As part of the second bailout, officials have also been looking at other measures to help Greece including up to €60-billion of additional emergency loans from European governments and the International Monetary Fund; steps to recapitalize Greek and European banks; and ways to stimulate Greek economic growth.

The EU source said there was a basic agreement on extending the maturities and lowering the interest rates for bailout loans extended to Greece, Ireland and Portugal.

But Mr. de Grauwe said the mood of financial markets was now so negative that such a step might not help weak euro zone states regain the ability to fund themselves.

"If that was to be a solution, it's a solution we should have implemented months ago, when it would have worked."

There has also been talk of expanding the €750-billion bailout facility which the EU and the IMF created last year as the debt crisis erupted. The EU source said there probably would not be enough time to agree on the idea this week.

Another concern is that the IMF and other major governments around the world, which want to prevent the European crisis from poisoning debt markets globally, might lose patience.

Die Welt quoted unnamed diplomatic sources as saying the IMF was angered by Europe's crisis management and that "influential parties" in the Fund wished not to take part in further bailouts of Greece. It did not elaborate.

U.S. Treasury Secretary Timothy Geithner said on Monday that Europe had to act more forcefully to contain risks in its banking sector, which is heavily exposed to Greek, Irish and Portuguese sovereign debt.

Former U.S. Treasury Secretary and White House adviser Lawrence Summers, writing in a column contributed to Reuters on Sunday, said Europe should move much more aggressively than it had done so far to prevent the Greek crisis from damaging both the region's single currency and the global economic recovery.

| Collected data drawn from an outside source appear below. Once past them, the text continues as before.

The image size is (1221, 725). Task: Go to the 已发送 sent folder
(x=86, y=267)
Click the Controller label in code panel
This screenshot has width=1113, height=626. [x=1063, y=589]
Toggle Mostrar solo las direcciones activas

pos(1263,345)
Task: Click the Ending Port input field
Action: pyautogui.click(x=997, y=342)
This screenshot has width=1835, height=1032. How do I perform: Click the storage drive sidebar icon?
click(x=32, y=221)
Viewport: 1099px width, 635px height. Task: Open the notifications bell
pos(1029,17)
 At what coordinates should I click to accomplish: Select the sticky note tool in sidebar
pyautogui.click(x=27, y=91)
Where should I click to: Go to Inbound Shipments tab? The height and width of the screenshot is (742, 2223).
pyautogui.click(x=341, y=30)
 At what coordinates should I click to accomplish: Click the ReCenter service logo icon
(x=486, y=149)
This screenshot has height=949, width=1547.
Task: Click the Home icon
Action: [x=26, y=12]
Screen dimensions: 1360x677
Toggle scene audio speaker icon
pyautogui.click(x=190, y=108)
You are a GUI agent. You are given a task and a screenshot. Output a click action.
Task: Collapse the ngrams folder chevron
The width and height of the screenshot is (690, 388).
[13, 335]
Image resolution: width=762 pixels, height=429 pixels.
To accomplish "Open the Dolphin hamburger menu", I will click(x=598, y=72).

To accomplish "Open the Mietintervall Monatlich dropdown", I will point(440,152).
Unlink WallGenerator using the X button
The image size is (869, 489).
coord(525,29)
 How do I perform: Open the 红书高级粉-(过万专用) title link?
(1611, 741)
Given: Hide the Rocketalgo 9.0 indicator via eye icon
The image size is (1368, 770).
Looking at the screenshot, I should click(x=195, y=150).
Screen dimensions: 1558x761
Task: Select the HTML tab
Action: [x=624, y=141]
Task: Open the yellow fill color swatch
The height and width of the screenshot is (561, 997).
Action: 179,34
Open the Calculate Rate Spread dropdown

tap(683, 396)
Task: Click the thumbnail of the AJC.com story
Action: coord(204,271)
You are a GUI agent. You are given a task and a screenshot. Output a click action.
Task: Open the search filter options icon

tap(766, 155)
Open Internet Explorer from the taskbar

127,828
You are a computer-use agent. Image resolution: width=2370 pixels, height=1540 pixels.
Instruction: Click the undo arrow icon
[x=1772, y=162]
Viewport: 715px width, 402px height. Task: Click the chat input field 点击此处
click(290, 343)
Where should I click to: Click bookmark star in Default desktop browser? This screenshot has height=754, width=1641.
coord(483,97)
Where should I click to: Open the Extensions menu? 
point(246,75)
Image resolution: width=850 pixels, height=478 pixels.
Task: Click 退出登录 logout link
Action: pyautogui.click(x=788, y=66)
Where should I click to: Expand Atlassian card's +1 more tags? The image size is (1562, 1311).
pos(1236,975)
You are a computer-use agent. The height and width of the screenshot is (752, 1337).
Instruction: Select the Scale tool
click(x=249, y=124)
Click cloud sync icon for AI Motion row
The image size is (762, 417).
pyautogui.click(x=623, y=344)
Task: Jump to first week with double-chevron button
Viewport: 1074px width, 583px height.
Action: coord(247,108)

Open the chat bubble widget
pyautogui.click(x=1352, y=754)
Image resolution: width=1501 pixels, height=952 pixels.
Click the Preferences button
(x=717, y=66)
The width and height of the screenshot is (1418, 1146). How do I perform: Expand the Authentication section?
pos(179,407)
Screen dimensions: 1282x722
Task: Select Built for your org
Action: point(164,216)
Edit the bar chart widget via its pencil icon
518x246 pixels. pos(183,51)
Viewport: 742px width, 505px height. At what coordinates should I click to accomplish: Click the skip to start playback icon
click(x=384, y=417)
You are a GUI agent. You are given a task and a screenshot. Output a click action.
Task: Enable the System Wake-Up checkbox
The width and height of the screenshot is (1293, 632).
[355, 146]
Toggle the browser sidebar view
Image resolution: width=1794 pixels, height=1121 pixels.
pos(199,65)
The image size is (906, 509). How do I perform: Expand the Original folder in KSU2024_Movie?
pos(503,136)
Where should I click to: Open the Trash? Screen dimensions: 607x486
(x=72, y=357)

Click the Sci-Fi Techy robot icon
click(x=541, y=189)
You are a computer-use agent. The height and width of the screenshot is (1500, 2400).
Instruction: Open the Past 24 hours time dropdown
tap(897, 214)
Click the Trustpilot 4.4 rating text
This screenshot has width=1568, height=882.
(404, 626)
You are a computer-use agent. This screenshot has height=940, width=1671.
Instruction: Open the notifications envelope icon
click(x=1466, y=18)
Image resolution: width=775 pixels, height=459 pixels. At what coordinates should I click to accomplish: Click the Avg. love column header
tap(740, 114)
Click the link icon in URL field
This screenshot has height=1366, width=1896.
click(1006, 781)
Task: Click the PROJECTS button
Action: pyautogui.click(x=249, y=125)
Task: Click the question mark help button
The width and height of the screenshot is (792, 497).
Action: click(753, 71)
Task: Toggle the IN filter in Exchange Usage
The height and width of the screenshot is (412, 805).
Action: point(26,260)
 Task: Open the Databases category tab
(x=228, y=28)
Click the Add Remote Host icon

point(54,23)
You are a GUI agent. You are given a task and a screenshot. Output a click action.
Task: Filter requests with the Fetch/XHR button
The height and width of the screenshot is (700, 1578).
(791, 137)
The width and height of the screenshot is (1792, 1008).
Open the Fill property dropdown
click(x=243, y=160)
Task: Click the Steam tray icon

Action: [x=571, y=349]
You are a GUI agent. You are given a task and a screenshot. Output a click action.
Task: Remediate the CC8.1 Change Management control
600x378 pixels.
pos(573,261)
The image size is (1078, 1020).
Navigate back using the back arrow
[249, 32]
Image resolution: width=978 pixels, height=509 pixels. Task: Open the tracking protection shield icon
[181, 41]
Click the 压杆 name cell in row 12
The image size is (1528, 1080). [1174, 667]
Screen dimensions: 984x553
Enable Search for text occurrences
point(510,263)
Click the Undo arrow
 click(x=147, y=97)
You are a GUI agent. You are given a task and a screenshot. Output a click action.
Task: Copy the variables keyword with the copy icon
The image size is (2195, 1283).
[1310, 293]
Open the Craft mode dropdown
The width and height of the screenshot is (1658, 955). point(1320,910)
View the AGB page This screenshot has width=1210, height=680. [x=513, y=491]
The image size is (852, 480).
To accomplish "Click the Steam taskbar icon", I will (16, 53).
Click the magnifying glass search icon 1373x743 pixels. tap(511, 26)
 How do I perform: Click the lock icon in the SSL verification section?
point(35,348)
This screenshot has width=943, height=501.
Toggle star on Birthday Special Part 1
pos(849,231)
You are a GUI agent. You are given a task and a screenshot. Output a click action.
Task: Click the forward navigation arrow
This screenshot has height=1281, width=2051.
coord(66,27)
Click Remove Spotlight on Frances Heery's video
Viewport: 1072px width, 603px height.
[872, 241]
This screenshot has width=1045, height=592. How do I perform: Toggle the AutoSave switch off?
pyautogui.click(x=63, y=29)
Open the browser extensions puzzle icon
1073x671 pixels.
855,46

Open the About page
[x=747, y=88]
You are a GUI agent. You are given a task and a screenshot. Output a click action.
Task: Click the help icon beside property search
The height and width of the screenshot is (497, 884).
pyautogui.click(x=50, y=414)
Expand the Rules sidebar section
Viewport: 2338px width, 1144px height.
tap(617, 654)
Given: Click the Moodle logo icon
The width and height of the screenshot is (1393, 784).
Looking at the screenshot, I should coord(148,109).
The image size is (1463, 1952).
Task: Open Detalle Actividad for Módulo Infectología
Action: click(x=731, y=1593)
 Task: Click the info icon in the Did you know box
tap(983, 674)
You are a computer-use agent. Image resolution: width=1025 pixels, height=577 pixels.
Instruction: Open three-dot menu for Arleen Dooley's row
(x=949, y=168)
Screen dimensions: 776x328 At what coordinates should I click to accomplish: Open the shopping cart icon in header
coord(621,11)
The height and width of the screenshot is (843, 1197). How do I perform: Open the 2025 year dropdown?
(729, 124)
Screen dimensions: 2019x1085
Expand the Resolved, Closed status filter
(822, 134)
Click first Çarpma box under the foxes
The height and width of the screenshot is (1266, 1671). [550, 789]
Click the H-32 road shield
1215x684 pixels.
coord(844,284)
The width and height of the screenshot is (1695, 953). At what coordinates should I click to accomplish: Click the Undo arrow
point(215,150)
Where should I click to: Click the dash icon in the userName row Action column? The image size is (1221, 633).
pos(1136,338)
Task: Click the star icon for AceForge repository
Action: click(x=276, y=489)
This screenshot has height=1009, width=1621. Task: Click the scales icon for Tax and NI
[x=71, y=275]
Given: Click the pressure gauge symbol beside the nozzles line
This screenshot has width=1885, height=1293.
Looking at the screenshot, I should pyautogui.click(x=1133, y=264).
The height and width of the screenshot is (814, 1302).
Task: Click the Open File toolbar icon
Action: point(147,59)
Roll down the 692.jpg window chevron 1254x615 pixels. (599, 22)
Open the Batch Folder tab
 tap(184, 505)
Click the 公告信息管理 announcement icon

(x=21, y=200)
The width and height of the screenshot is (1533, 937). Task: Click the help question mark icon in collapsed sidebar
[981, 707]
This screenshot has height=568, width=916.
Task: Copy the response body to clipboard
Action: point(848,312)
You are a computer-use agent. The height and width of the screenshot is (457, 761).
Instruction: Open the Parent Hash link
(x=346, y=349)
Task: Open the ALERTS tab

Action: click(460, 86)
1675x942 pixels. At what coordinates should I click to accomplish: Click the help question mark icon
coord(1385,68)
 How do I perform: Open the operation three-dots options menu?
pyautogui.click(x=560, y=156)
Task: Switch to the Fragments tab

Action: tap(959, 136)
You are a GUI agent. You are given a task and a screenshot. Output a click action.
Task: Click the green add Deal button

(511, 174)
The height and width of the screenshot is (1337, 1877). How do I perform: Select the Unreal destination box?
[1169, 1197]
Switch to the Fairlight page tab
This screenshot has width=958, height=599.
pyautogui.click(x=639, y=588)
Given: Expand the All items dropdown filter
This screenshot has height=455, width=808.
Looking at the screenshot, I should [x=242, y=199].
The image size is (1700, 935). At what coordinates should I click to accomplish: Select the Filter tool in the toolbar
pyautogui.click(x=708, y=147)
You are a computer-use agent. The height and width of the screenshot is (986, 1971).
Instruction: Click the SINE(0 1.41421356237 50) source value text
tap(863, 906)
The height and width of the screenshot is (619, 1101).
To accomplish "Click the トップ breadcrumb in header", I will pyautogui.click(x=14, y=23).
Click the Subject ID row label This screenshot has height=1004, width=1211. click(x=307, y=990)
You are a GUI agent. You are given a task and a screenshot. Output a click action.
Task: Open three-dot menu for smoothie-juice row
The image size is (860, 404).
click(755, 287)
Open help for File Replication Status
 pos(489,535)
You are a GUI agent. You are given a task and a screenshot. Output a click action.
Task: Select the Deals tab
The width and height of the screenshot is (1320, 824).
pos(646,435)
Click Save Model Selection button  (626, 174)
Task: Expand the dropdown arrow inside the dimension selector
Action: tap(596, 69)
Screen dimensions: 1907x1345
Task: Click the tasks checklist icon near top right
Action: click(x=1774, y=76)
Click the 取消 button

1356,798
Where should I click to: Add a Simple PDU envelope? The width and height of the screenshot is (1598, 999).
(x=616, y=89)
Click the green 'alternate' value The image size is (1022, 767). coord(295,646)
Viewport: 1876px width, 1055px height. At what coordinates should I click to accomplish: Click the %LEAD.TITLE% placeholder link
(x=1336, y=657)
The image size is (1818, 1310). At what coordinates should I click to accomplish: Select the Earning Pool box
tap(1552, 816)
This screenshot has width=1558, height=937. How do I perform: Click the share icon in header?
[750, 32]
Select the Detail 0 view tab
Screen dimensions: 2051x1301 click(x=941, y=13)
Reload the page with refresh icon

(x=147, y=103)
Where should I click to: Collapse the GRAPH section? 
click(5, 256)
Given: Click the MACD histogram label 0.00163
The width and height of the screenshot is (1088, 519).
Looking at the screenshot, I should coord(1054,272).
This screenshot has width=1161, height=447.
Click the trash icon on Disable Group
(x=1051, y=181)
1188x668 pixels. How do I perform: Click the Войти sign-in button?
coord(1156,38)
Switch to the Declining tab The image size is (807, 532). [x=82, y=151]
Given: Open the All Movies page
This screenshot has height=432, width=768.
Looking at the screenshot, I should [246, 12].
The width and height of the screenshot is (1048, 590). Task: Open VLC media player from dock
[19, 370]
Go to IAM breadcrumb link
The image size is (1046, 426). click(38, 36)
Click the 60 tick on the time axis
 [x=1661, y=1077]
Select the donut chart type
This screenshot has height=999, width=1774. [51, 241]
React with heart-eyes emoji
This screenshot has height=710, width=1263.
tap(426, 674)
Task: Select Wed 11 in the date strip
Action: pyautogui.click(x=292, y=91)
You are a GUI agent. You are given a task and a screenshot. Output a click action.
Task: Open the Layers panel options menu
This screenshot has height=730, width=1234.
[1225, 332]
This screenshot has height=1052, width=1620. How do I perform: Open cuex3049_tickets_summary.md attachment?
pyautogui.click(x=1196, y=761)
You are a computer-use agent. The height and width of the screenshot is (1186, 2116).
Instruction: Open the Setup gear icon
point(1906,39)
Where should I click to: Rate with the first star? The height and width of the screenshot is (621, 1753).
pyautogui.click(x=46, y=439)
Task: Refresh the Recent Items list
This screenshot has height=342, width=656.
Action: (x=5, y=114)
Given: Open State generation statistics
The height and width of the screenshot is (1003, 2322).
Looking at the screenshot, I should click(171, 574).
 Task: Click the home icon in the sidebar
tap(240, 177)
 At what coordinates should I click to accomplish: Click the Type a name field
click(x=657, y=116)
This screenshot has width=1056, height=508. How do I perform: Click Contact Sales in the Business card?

He recommended steps including sharp cuts in interest paid on bailout loans, allowing countries to buy European Union guarantees for their issues of new debt, and a menu of options for private investors to become involved.

"It is to be hoped that European officials can engineer a decisive change in direction but if not, the world can no longer afford the deference that the IMF and non-European G20 officials have shown towards European policy makers over the last 15 months," Mr. Summers wrote.

Many economists think some form of regional guarantee for countries' debt along the lines suggested by Mr. Summers - or perhaps even the issuance of joint euro zone bonds - may ultimately be the only way to emerge from the crisis without one or more weak states being forced out of the bloc.

But Germany has shown no appetite for such a solution, which in any case would require a complex revision of the EU treaty.

"We are against euro bonds," German government spokesman Steffen Seibert said on Friday, repeating Berlin's concern that a common bond would provide no meaningful incentives for national governments to pursue prudent policies.